Exploratory data analysis and visualization of wine from a Kaggle data set. Predicting prices using linear models (lasso, ridge, PCR).

Skills:

Python-based data exploration. Used the pandas, seaborn, matplotlib, scikit-learn. Prediction with lasso, ridge regression, and PCR. Term frequency-inverse document frequency for the features.

Data:

From a Kaggle data set.

Results of Exploration:

There were a few questions I was curious about, and wanted to answer. The Jupyter notebook is here. Check out the results in my blog post.

Results of Linear Models:

Jupyter notebook for the code.

I used ridge regression (alpha = 0.1), lasso (alpha = 0.5) and regression with 16 principal components. Ridge regression, with and without standardizing the variables, ended up being the best model of all of these, with a variance score of 0.31 in both cases.

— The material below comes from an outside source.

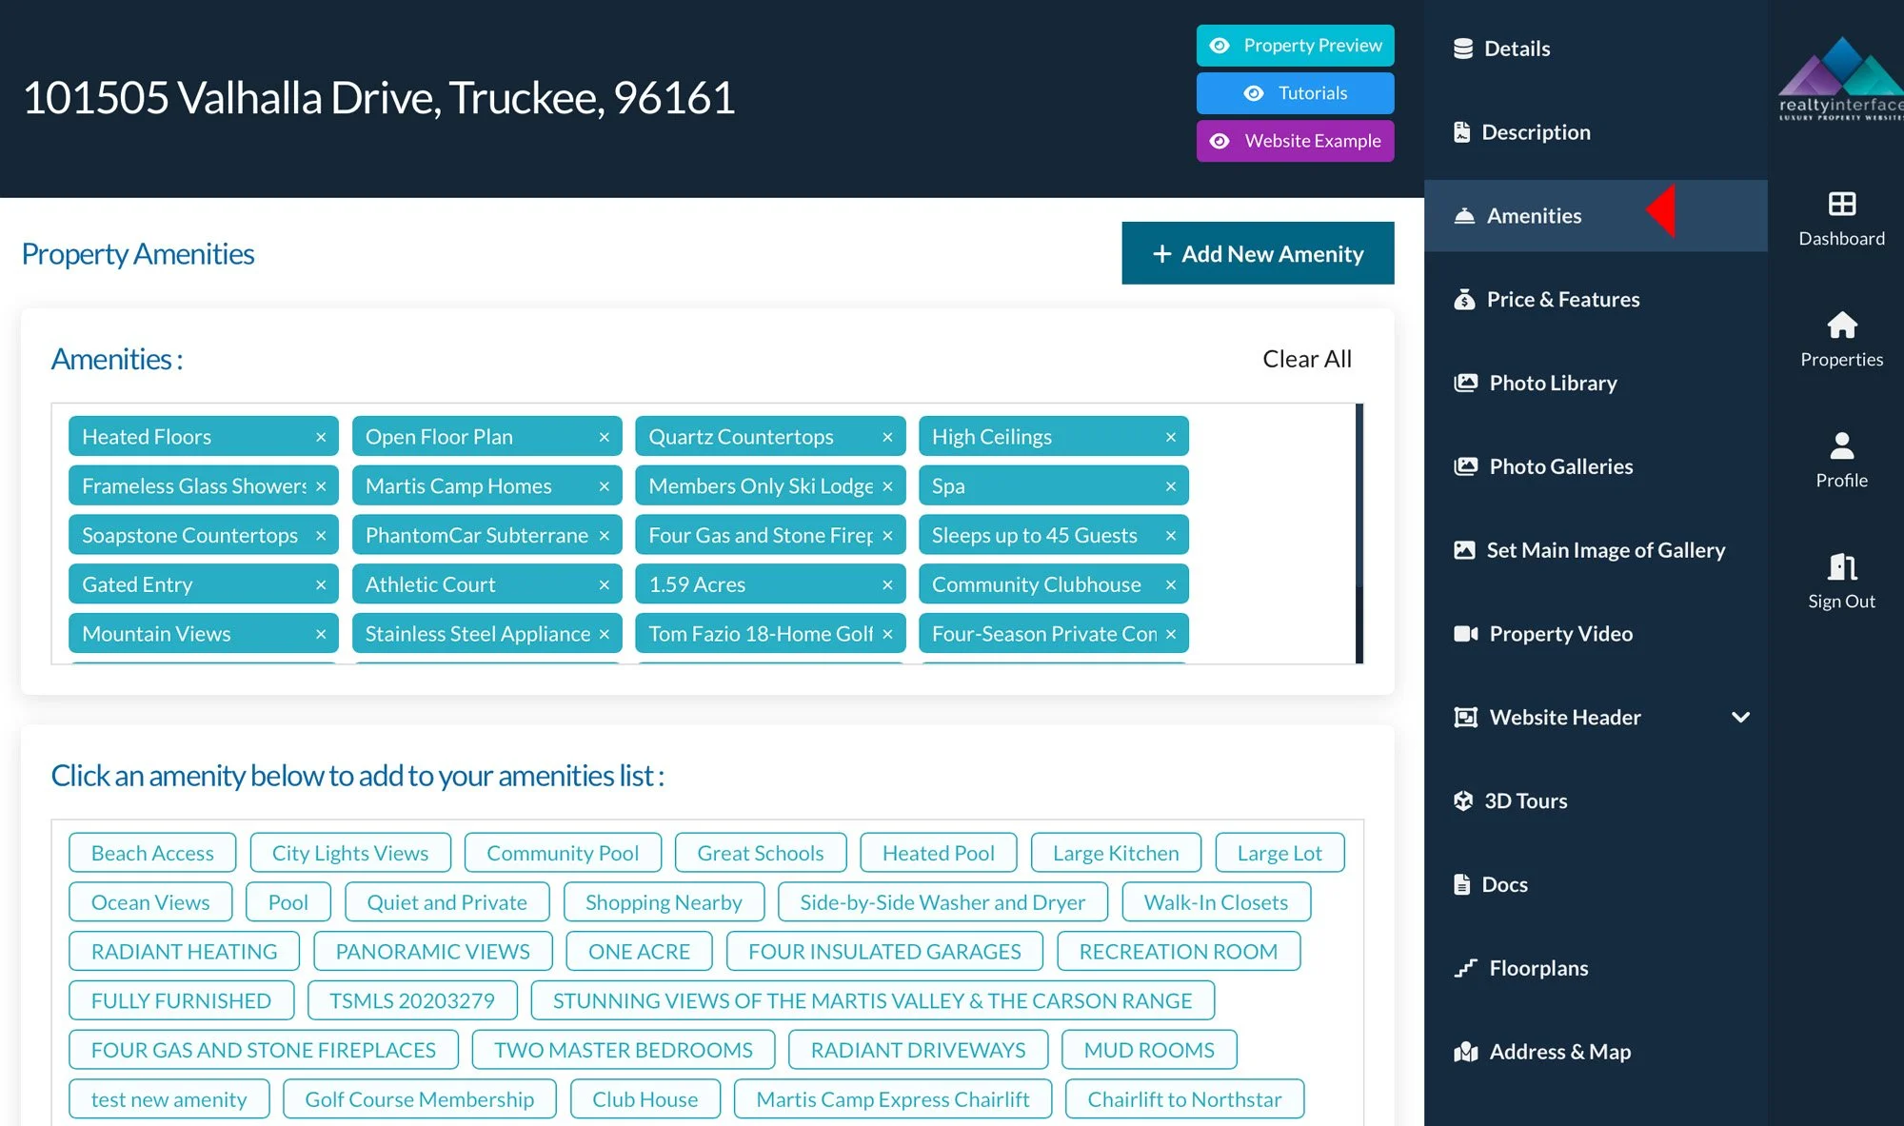Click the Properties house icon

point(1841,326)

The residuals show heteroskedasticity for our “best” result with ridge regression- this shows that there’s something going on in the data that the linear models have failed to capture. This means there could be feature engineering that needs to be done, such as transformations, or we need some new predictors.

Data to Add

Useful data to add could be the wine’s vintage (although I think it wouldn’t be too hard to go out and fetch that manually), as well as the sentiment of the description- although I suppose that would be all neutral or positive, but still, it could have an effect on the price.

Limitations

Another thing to consider could be a model for each range of wine- i.e., a wine connoisseur could tell me what price ranges are typical for wines, since I’m not an expert. And that brings up another limitation. I don’t know that much about wine, and I’m not even 100% sure what one of the features in the data set, designation, means. As a result, I left it out of the linear models.

Standardizing the features

It’s interesting to me that standardizing doesn’t have much of an effect, but this makes sense because only points are integer values, the rest of the features are either Tfidf features or one hot vectors. Lasso even did worse with scaling. Furthermore, when you scale data you assume the data are on different scales to start with. Of course if there’s only one quantitative variable then it will be on the same scale as itself!

The Business Side

Now another question I always like to think about: Why even do this? How can you make money from predicting wine prices? A winery can’t change where it’s located, all it can change is its description and the points its wine receives. Points is a bit out of their control too, since wine critics are the ones that assign this value. So this comes down to description. An idea could be to look into the relationship between description and price, and get into the text analytics of it. If we can identify certain words or characteristics of a description associated with expensive wine, then a winery could price its wine accordingly (aka, make it more expensive!) and then make money from this.